Quando una figlia entra nell'adolescenza, molti genitori hanno la sensazione di trovarsi in un territorio sconosciuto. I comportamenti cambiano, le reazioni diventano imprevedibili, le conversazioni si accorciano. Ogni giorno sembra portare una sorpresa diversa, quasi sempre scomoda. La tentazione è pensare che sia tutto casuale, un periodo da attraversare stringendo i denti. Damour invece offre una lettura diversa. L'adolescenza ha una struttura. È fatta di sette transizioni distinte che ogni ragazza attraversa nel proprio cammino verso l'età adulta.

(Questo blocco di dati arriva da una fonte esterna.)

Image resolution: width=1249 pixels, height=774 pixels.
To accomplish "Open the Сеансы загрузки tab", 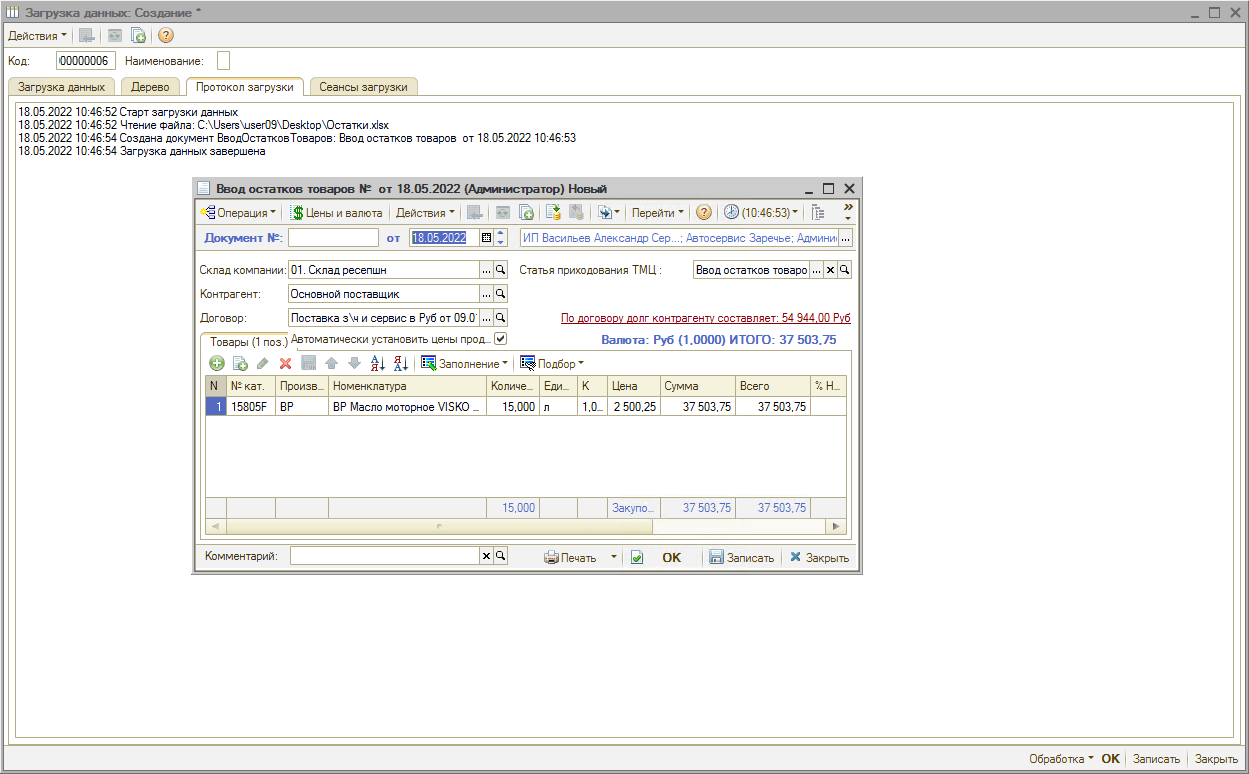I will [363, 87].
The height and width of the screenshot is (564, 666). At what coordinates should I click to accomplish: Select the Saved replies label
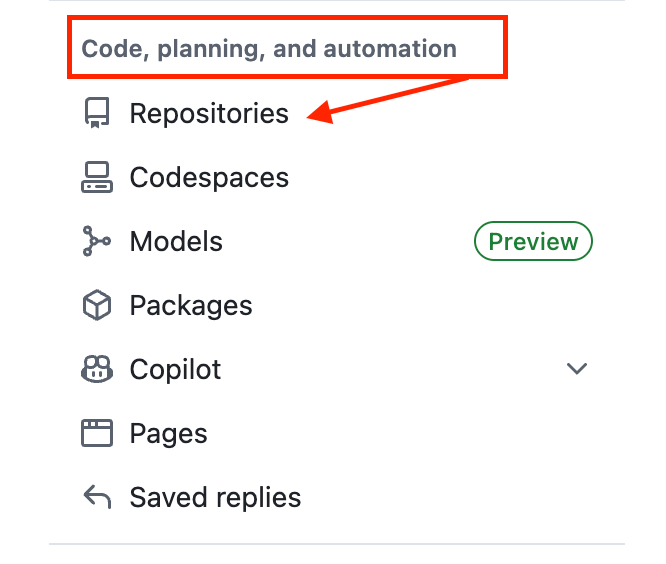215,497
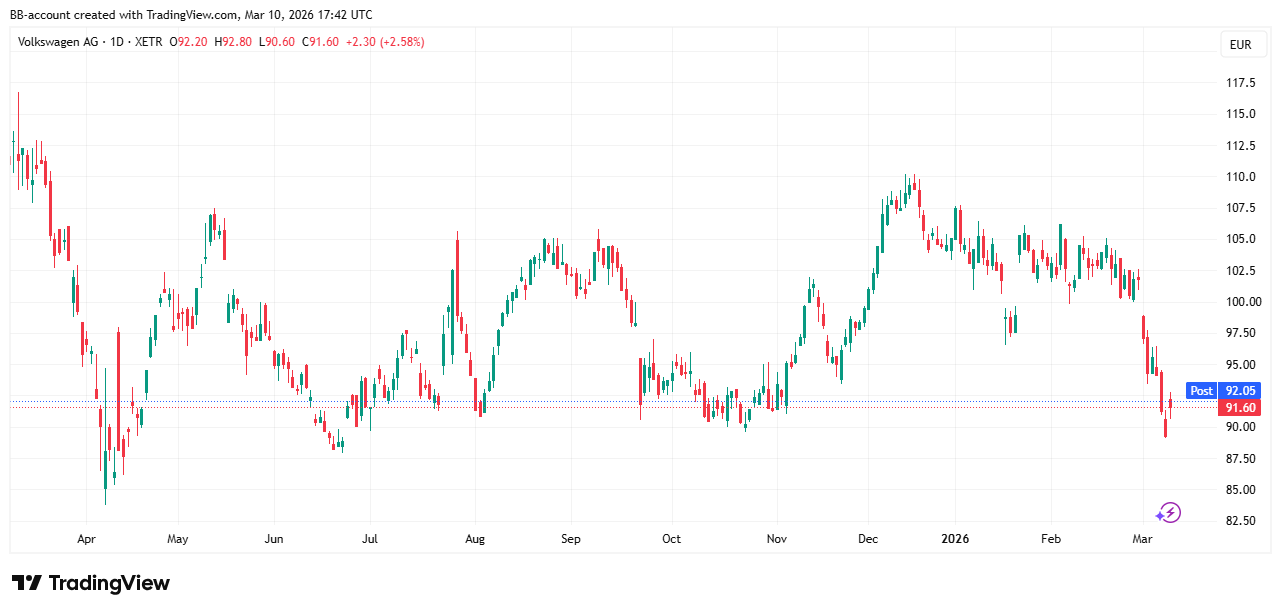Click the 117.5 level on price scale
The width and height of the screenshot is (1281, 613).
click(1241, 83)

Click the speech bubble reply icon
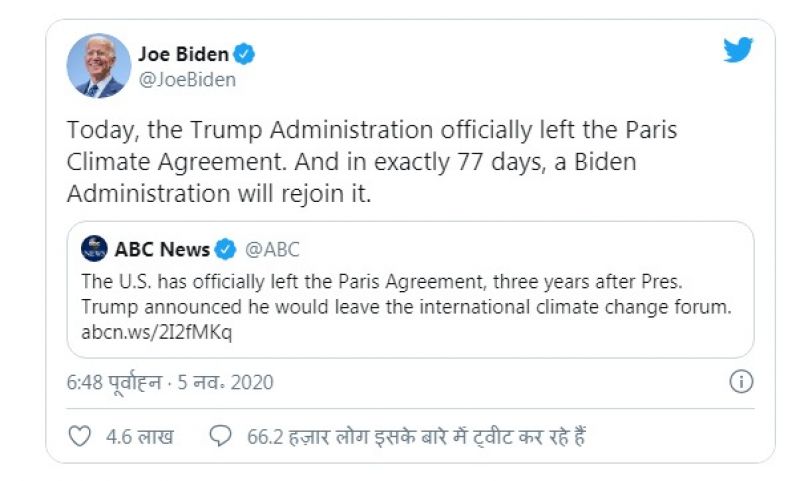tap(221, 437)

Le sette tappe sono il distacco dall'infanzia, l'ingresso in un nuovo gruppo di coetanee, la gestione delle emozioni, il confronto con l'autorità adulta, la pianificazione del futuro, l'ingresso nel mondo delle relazioni sentimentali e la cura di sé. Non tutte le ragazze le attraversano nello stesso ordine o alla stessa velocità. Alcune scivolano avanti e indietro tra una fase e l'altra, tornano su un passaggio che sembrava concluso, ne anticipano un altro. Ma la sequenza di fondo resta questa, e tende a dispiegarsi lungo gli anni della scuola media e superiore.
Per spiegare che tipo di relazione serve tra genitore e figlia in questi anni, Damour usa l’immagine di una piscina. Tua figlia è la nuotatrice, l'acqua è il mondo esterno, e tu sei la piscina, il bordo sicuro a cui lei torna per riprendere fiato dopo una vasca faticosa o dopo essere andata sott'acqua troppe volte. Il suo compito è nuotare, allontanarsi, esplorare. Il tuo è restare fermo e solido, così che ci sia sempre un punto sicuro a cui aggrapparsi.
C'è un dettaglio di questa immagine che spiega uno dei comportamenti più spiazzanti dell’adolescenza. Quando la ragazza torna al bordo, si lascia andare, si appoggia, magari ti racconta tutto e cerca coccole. Poi, appena ha ripreso fiato, si dà una spinta e riparte, spesso con uno strattone brusco, una battuta tagliente, una porta chiusa. Non è ingratitudine. È che restare aggrappata troppo a lungo la fa sentire di nuovo una bambina, ed è proprio quello che una ragazza che sta crescendo vuole evitare. Lo scatto con cui si allontana è la prova che il tuo lavoro di bordo sicuro sta funzionando.
Questo cambio di prospettiva permette di non interpretare questo comportamento come un attacco personale. In questo modo smetti di reagire d'istinto e riesci ad accompagnare tua figlia con più calma. Non si tratta di giustificare qualsiasi cosa, ma di capire cosa sta succedendo prima di intervenire.